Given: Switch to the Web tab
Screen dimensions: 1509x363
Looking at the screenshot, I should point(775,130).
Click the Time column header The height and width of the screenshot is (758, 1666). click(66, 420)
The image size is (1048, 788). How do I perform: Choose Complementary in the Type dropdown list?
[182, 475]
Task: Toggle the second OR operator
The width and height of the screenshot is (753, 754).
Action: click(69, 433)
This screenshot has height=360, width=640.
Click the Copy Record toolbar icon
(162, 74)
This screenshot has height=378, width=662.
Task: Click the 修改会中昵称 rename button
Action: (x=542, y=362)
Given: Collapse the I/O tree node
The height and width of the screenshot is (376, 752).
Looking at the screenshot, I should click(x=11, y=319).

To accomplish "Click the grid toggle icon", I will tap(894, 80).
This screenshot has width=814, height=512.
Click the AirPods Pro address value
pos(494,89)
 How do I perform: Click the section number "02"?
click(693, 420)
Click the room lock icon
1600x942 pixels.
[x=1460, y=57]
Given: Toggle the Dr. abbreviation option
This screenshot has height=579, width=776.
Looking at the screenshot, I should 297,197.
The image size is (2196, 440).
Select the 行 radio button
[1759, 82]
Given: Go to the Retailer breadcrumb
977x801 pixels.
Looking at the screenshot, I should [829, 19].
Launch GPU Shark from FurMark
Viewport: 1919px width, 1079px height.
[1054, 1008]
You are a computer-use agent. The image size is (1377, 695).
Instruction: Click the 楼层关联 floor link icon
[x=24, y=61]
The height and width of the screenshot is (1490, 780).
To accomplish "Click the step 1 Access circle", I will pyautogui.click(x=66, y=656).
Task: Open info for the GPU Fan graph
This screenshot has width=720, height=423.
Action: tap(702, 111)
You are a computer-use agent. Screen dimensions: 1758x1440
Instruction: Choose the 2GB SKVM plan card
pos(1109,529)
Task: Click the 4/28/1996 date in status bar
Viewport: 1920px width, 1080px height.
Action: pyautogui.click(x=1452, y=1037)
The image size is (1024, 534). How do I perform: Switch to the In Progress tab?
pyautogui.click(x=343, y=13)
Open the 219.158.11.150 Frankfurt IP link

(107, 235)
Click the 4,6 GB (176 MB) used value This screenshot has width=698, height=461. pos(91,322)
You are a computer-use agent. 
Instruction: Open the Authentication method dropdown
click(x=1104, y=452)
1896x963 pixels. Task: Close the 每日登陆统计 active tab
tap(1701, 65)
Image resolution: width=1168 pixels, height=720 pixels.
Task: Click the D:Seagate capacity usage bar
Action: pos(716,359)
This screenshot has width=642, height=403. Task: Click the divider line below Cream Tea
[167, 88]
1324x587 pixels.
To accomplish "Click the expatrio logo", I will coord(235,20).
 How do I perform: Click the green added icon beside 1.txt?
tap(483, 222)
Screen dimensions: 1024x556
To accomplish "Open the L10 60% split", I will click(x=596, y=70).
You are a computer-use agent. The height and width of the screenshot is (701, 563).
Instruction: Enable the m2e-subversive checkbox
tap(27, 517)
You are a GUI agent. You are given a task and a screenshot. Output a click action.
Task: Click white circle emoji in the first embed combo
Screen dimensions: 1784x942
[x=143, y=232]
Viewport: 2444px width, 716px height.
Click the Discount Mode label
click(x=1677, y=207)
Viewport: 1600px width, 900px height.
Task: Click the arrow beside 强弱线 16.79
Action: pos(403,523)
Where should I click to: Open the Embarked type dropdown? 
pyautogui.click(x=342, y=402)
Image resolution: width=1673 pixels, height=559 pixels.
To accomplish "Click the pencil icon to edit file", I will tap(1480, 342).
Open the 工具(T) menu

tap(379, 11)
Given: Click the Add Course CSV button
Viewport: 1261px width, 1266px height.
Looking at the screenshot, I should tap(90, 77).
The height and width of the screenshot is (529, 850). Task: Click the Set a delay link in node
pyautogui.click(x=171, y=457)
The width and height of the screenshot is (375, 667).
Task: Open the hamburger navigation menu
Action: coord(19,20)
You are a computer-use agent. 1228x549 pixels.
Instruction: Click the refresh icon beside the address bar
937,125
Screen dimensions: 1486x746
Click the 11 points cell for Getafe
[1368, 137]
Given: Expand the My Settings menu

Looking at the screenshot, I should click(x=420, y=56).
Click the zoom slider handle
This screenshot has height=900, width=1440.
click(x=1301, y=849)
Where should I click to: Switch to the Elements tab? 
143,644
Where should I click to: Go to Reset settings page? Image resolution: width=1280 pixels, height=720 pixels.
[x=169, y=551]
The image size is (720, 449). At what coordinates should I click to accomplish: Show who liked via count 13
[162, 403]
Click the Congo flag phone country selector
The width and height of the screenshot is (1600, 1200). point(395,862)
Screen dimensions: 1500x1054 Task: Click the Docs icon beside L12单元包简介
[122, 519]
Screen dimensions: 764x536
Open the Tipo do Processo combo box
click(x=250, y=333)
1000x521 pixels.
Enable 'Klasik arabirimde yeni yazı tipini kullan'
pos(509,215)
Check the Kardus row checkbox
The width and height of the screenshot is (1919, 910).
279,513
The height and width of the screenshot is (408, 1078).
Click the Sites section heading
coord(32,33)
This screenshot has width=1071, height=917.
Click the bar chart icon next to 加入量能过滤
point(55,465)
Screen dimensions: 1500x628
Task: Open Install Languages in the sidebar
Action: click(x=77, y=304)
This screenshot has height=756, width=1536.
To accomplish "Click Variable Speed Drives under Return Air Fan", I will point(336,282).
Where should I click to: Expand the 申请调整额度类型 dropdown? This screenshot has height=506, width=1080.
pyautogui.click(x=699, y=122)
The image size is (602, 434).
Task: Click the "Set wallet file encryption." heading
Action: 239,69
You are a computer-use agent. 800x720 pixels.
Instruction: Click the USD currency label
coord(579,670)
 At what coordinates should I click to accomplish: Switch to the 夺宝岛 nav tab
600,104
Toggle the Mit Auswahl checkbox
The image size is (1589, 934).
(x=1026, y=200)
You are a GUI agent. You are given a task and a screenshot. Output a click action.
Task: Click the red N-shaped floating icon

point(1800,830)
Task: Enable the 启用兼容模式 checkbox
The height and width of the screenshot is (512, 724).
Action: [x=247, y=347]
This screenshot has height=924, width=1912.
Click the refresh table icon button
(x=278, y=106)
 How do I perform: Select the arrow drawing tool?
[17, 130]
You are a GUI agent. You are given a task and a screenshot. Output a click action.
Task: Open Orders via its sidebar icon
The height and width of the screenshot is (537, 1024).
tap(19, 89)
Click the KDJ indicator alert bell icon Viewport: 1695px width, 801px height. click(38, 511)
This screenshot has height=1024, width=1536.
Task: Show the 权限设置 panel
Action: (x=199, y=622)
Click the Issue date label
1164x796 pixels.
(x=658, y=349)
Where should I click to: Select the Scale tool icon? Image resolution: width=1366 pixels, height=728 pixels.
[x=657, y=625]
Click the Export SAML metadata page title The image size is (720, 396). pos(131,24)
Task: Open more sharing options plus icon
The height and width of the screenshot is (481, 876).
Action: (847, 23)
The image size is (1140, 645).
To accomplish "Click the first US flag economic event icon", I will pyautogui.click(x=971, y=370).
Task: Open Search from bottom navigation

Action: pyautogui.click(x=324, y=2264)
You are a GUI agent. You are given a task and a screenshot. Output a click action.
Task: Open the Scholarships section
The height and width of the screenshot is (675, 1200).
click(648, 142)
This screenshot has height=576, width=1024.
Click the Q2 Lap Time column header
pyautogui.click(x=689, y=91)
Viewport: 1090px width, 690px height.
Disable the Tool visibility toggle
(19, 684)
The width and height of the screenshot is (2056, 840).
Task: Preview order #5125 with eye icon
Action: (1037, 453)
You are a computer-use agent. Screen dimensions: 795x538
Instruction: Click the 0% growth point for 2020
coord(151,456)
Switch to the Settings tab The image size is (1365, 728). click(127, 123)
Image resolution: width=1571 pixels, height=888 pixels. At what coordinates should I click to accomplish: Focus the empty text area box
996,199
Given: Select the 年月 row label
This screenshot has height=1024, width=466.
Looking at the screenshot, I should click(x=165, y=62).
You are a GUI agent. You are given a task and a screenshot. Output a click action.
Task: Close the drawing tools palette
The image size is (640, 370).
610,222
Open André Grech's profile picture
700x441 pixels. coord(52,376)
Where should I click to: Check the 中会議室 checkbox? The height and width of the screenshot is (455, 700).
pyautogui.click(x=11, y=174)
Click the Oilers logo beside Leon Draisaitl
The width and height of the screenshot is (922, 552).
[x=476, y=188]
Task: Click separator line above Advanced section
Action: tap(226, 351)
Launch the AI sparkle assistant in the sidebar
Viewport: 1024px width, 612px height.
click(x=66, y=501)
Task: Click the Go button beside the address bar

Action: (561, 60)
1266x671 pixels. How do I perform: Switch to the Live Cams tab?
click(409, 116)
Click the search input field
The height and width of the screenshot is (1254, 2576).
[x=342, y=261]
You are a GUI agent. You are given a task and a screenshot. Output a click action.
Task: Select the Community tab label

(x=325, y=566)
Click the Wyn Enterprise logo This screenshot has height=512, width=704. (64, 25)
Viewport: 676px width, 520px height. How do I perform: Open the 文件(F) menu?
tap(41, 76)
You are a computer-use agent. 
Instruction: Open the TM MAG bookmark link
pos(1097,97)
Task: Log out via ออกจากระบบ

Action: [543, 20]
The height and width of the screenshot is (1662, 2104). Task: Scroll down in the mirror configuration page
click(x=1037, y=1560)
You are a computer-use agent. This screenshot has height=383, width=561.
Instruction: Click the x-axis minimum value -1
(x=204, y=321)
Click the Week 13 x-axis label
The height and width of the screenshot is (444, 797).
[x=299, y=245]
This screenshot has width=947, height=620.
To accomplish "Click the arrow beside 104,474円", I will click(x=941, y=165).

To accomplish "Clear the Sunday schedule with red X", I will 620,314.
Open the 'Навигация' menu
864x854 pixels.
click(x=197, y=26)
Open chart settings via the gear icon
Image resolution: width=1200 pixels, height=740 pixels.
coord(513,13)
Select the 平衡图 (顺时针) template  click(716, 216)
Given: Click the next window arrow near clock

------------------------------------------------------------

Take the listing above and repeat exactly the lines from the one containing "Where should I click to: Expand" through the one containing "Click the Issue date label", both included.

Where should I click to: Expand the 申请调整额度类型 dropdown? This screenshot has height=506, width=1080.
pyautogui.click(x=699, y=122)
The image size is (602, 434).
Task: Click the "Set wallet file encryption." heading
Action: 239,69
You are a computer-use agent. 800x720 pixels.
Instruction: Click the USD currency label
coord(579,670)
 At what coordinates should I click to accomplish: Switch to the 夺宝岛 nav tab
600,104
Toggle the Mit Auswahl checkbox
The image size is (1589, 934).
(x=1026, y=200)
You are a GUI agent. You are given a task and a screenshot. Output a click action.
Task: Click the red N-shaped floating icon

point(1800,830)
Task: Enable the 启用兼容模式 checkbox
The height and width of the screenshot is (512, 724).
Action: [x=247, y=347]
This screenshot has height=924, width=1912.
Click the refresh table icon button
(x=278, y=106)
 How do I perform: Select the arrow drawing tool?
[17, 130]
You are a GUI agent. You are given a task and a screenshot. Output a click action.
Task: Open Orders via its sidebar icon
The height and width of the screenshot is (537, 1024).
tap(19, 89)
Click the KDJ indicator alert bell icon Viewport: 1695px width, 801px height. click(38, 511)
This screenshot has height=1024, width=1536.
Task: Show the 权限设置 panel
Action: (x=199, y=622)
Click the Issue date label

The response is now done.